Lorsqu’elle est revenue au travail après son premier congé de maternité, il y a 12 ans, Amélie St-Cyr, une Montréalaise de 42 ans, a vécu une expérience « horrible ». Pendant cinq ans, elle a évolué au sein d’une boîte de communications : elle a multiplié les expériences, voyagé, grandi, participé à des rencontres où son expertise a été reconnue et saluée, dit-elle.

En revenant au bureau après son congé de maternité, elle fait part à ses patrons de ses ambitions : elle aimerait gravir les échelons, obtenir un poste qui mettrait à contribution ses habiletés et ses capacités. C’est là que tout s’effondre, raconte-t-elle.

On m’a dit que même si je faisais beaucoup de temps supplémentaire depuis mon retour, ce ne serait pas possible, car je ne donnais pas mon « plus plus », dit-elle. On m’a alors offert un poste dans un autre département, mais celui-ci a été coupé quatre mois plus tard. J’ai su par la suite que la direction savait qu’il allait être coupé.

Amélie St-Cyr

Mme St-Cyr relate qu’elle a croisé, deux ans plus tard, sa supérieure immédiate lors d’un évènement d’affaires : celle-ci lui a présenté ses « sincères excuses », relate-t-elle.

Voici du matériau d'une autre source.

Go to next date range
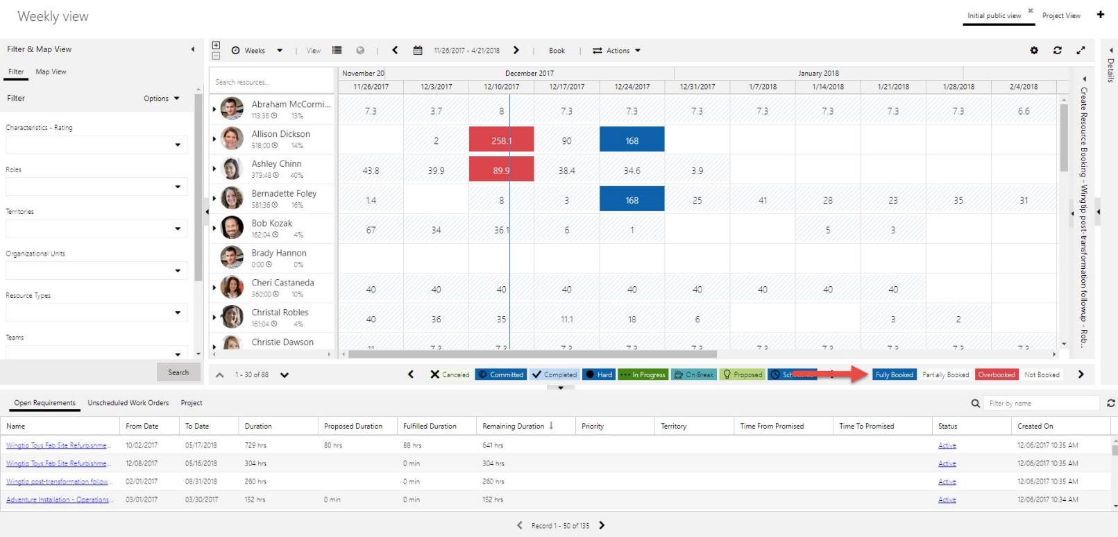Image resolution: width=1118 pixels, height=537 pixels. tap(516, 51)
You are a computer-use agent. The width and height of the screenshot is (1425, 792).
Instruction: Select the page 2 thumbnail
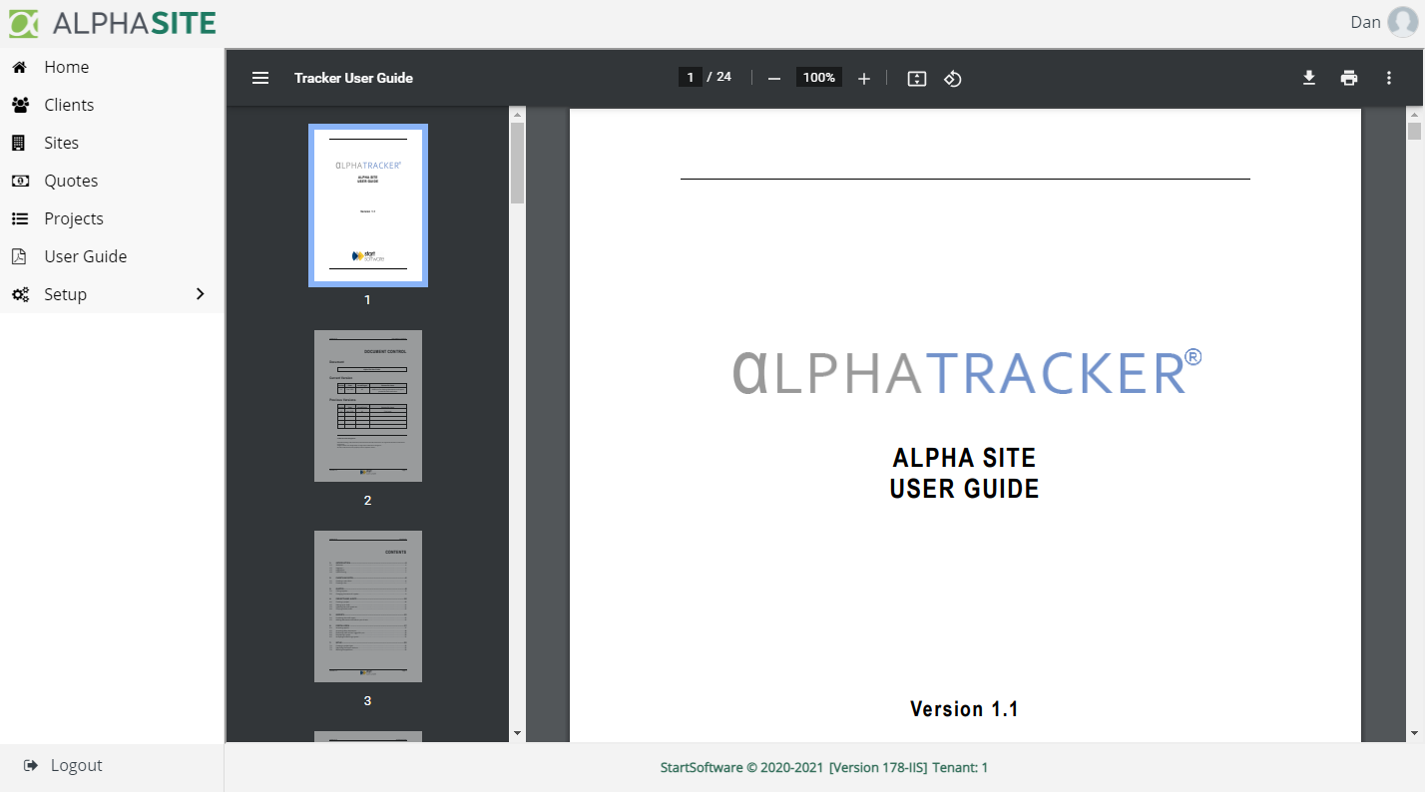(x=367, y=405)
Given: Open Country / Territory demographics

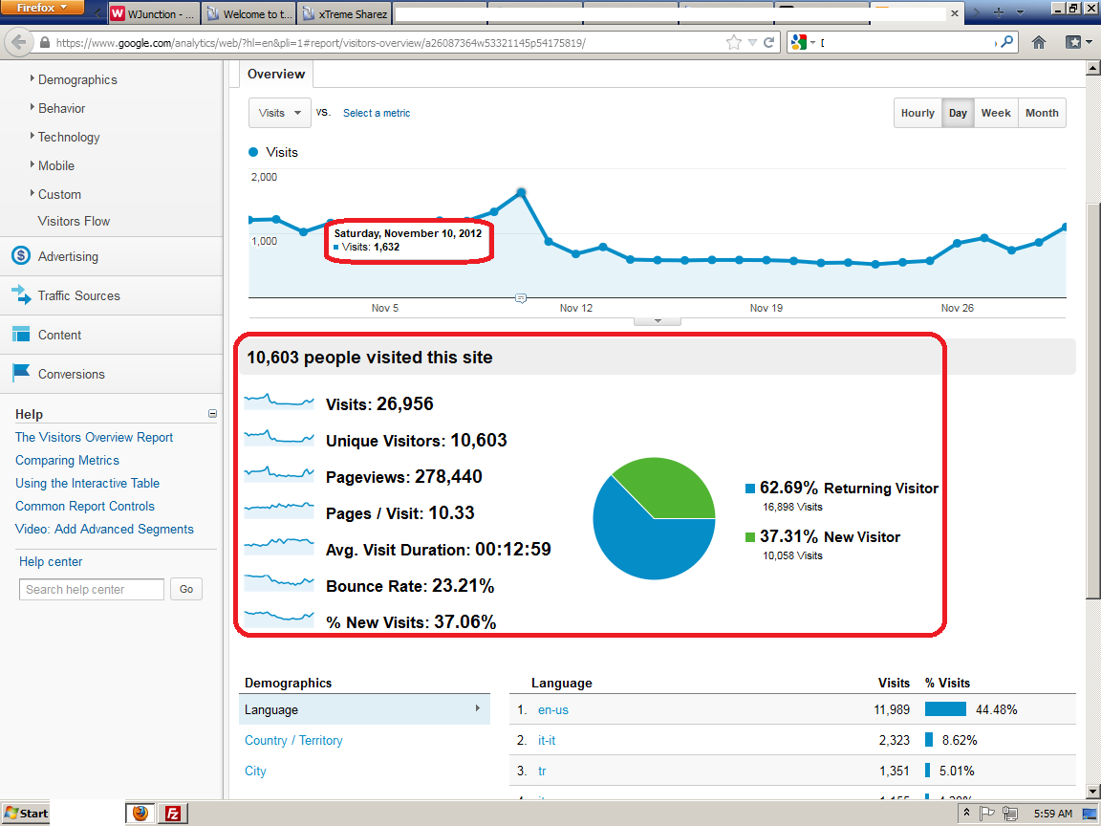Looking at the screenshot, I should tap(293, 740).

« J’ai trouvé ça insultant, glisse la mère de deux adolescents, je n’ai pas été soutenue ni supportée, on a manqué d’empathie à mon égard. Je trouve qu’on a été très dur avec moi. »

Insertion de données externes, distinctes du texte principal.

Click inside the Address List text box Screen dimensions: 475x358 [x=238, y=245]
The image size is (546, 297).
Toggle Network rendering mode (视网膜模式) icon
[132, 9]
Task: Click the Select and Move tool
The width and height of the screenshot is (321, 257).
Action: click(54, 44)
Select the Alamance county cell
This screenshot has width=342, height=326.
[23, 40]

Aujourd’hui directrice d’une importante fondation montréalaise, Amélie St-Cyr jette un regard critique sur cette période sombre de sa vie professionnelle : « C’est inacceptable, lance-t-elle. Les chances ne sont pas égales pour les mères et c’est injuste. Ça ne devrait plus avoir lieu. Les ressources humaines doivent revoir leur formule, les employés doivent être conscientisés et les gestionnaires doivent être mieux formés, au moins pour éviter les jugements et la stigmatisation. »

Inclusion, flexibilité et garde

Cinq piliers ont été identifiés dans le rapport afin d’amorcer un virage et de stopper la discrimination envers les mères.

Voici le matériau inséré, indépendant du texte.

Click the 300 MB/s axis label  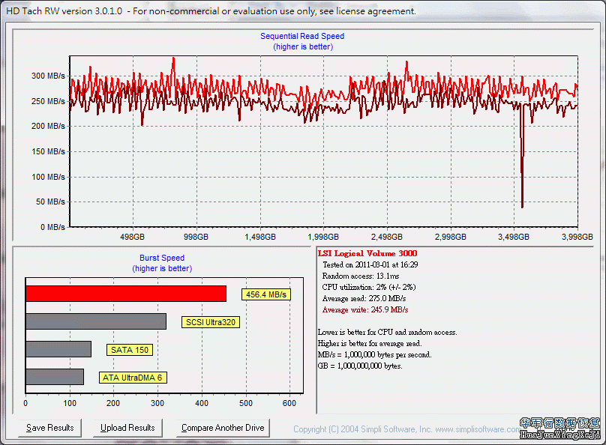[x=49, y=76]
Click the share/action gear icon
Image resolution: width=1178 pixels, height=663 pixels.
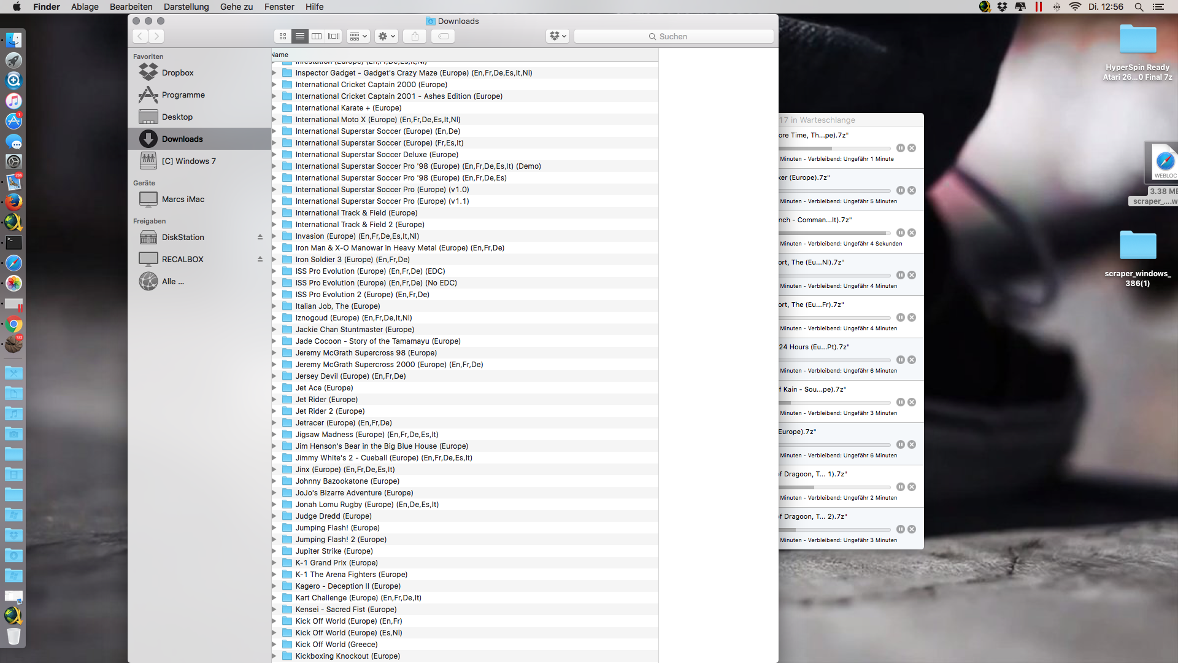(x=386, y=36)
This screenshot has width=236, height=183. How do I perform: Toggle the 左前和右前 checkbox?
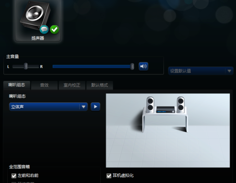[x=14, y=176]
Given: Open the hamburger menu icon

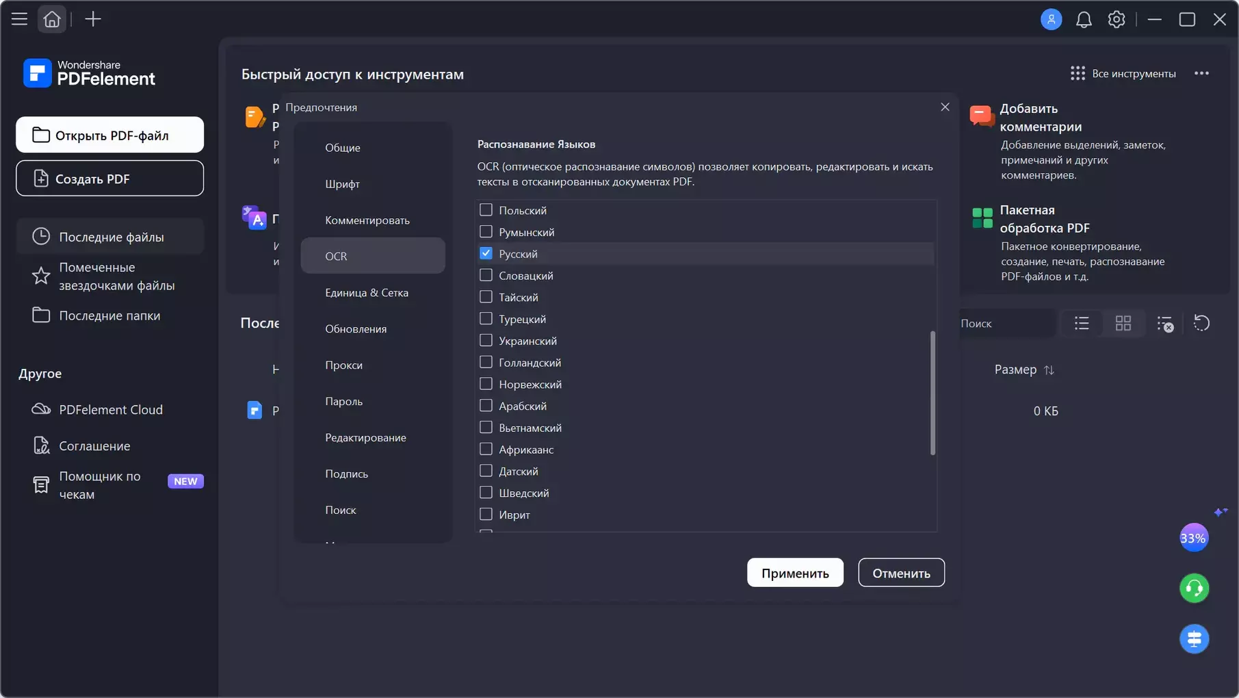Looking at the screenshot, I should (x=19, y=19).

D’abord, créer un environnement de travail plus inclusif au retour du congé de maternité est une priorité, souligne l’étude. Cela doit inclure des plans de transition et de communication, et des discussions autour de la promotion, la rémunération, la formation et les évaluations de performance.

Le soutien à la santé mentale a été identifié comme un second aspect à améliorer : existe-t-il chez l’employeur un soutien psychologique spécifique pour les femmes et les mères incluant un volet pour un retour progressif et un programme d’accompagnement ?

Le manque de flexibilité est à nouveau pointé du doigt par les répondantes. La moitié d’entre elles souhaitent recevoir plus d’aide pour conjuguer la vie de famille avec un jeune enfant et le travail. Cela passe, entre autres, par des options de travail à distance ou hybrides et une plus grande banque de jours personnels ou familiaux.

La garde des enfants accessible et abordable manque cruellement. Le rapport indique que seulement 6,2 % des organisations offrent des services de garde sur place, ce qui rend le retour au boulot difficile d’un point de vue logistique et financier.

Finalement, la perte de revenus encaissée par les mères pendant le congé de maternité pourrait être atténuée en versant des sommes complémentaires aux prestations reçues.